Problem statement: All of the data is to be set down again without any alteration.
[Opening Records supplied section]
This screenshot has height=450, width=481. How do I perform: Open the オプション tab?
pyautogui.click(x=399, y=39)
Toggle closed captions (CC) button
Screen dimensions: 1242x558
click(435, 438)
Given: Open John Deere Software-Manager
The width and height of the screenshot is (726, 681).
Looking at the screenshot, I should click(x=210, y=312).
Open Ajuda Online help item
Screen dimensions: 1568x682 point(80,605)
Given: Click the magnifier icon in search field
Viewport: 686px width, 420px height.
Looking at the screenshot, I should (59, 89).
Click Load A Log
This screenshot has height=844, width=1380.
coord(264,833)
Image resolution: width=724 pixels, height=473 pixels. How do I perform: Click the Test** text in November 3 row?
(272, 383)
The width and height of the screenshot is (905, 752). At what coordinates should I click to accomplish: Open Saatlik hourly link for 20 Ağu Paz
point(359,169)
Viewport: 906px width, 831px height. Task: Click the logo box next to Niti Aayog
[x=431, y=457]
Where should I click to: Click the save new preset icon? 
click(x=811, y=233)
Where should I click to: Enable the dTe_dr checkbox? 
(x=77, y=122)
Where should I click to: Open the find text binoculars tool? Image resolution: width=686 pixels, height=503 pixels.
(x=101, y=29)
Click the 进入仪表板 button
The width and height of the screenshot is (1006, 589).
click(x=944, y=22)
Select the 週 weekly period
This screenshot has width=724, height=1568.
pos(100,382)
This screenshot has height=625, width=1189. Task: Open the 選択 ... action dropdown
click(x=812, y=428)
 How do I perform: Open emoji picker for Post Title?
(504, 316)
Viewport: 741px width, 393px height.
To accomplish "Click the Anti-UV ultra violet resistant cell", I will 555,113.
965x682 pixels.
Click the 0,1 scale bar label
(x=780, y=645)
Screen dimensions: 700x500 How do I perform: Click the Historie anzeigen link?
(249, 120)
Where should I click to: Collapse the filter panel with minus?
[Closing Records supplied section]
Response to the task:
This screenshot has height=450, width=481. How do I perform: Open the オプション tab?
pyautogui.click(x=399, y=39)
Toggle closed captions (CC) button
Screen dimensions: 1242x558
click(435, 438)
Given: Open John Deere Software-Manager
The width and height of the screenshot is (726, 681).
Looking at the screenshot, I should click(x=210, y=312).
Open Ajuda Online help item
Screen dimensions: 1568x682 point(80,605)
Given: Click the magnifier icon in search field
Viewport: 686px width, 420px height.
Looking at the screenshot, I should (59, 89).
Click Load A Log
This screenshot has height=844, width=1380.
coord(264,833)
Image resolution: width=724 pixels, height=473 pixels. How do I perform: Click the Test** text in November 3 row?
(272, 383)
The width and height of the screenshot is (905, 752). At what coordinates should I click to accomplish: Open Saatlik hourly link for 20 Ağu Paz
point(359,169)
Viewport: 906px width, 831px height. Task: Click the logo box next to Niti Aayog
[x=431, y=457]
Where should I click to: Click the save new preset icon? 
click(x=811, y=233)
Where should I click to: Enable the dTe_dr checkbox? 
(x=77, y=122)
Where should I click to: Open the find text binoculars tool? Image resolution: width=686 pixels, height=503 pixels.
(x=101, y=29)
Click the 进入仪表板 button
The width and height of the screenshot is (1006, 589).
click(x=944, y=22)
Select the 週 weekly period
This screenshot has width=724, height=1568.
pos(100,382)
This screenshot has height=625, width=1189. Task: Open the 選択 ... action dropdown
click(x=812, y=428)
 How do I perform: Open emoji picker for Post Title?
(504, 316)
Viewport: 741px width, 393px height.
To accomplish "Click the Anti-UV ultra violet resistant cell", I will 555,113.
965x682 pixels.
Click the 0,1 scale bar label
(x=780, y=645)
Screen dimensions: 700x500 How do I perform: Click the Historie anzeigen link?
(249, 120)
Where should I click to: Collapse the filter panel with minus?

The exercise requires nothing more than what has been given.